Technically speaking, the x86 is not a RISC processor. It's a CISC processor. There are instructions that take less time, but those aren't RISC instructions. I believe that Intel internally turns instructions into RISC instructions, but that's not really relevant.
If we have instructions which take different amounts of time, then that becomes a CISC processor. It's nearly impossible to pipeline a CISC processor - to the best of my knowledge nobody has done it. There are many things that you can do inside of the CPU itself in order to speed up execution, such as out-of-order execution. So, there's no way you can have pipeline congestion because all instructions must be executed sequentially.
now if we issue a risc instruction it takes one clock cycle to execute and so there is no problem...but if a cisc instruction is issued its execution will take time...
A RISC instruction does not necessarily take one clock cycle. On the MIPS, it takes 5. However, the point of pipelining is that after you execute one instruction, the next instruction will complete one clock cycle after the current one finishes.

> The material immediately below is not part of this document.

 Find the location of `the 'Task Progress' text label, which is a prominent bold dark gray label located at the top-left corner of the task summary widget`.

now in a superscalar structure the two instructions issued while the first is being processed are diverted into other functional units available...

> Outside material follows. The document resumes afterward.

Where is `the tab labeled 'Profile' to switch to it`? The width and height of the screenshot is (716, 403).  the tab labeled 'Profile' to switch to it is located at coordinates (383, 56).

In a superscalar architecture, two instructions are executed and finish at the same time. In a pure superscalar architecture, the cycle looks like this(F = Fetch, D = Decode, X = eXecute, M = Memory, W = Writeback):
(inst. 1) F D X M W
(inst. 2) F D X M W
(inst. 3) F D X M W
(inst. 4) F D X M W
but there is no such diversion possible in simple pipelining as only one functional unit is available for execution of instructions....
Right, so the cycle looks like this:
(inst. 1) F D X M W
(inst. 2) F D X M W
(inst. 3) F D X M W
(inst. 4) F D X M W
Now, if we have instructions that take a varying amount of time(a CISC computer), it's harder to pipeline, because there's only one execution unit, and we may have to wait for a previous instruction to finish executing. Instruction 1 takes 2 execution cycles, instruction 2 takes 5, instruction 3 takes two, and instruction 4 takes only one in this example
(inst. 1) F D X X M W
(inst. 2) F D X X X X X M W
(inst. 3) F D X X M W
(inst. 4) F D X M W
Thus, we can't really pipeline CISC processors - we must wait for the execute cycle to finish before we can go onto the next instruction. We don't have to do this in MIPS because it can determine if an instruction is a branch and the destination in the decode phase.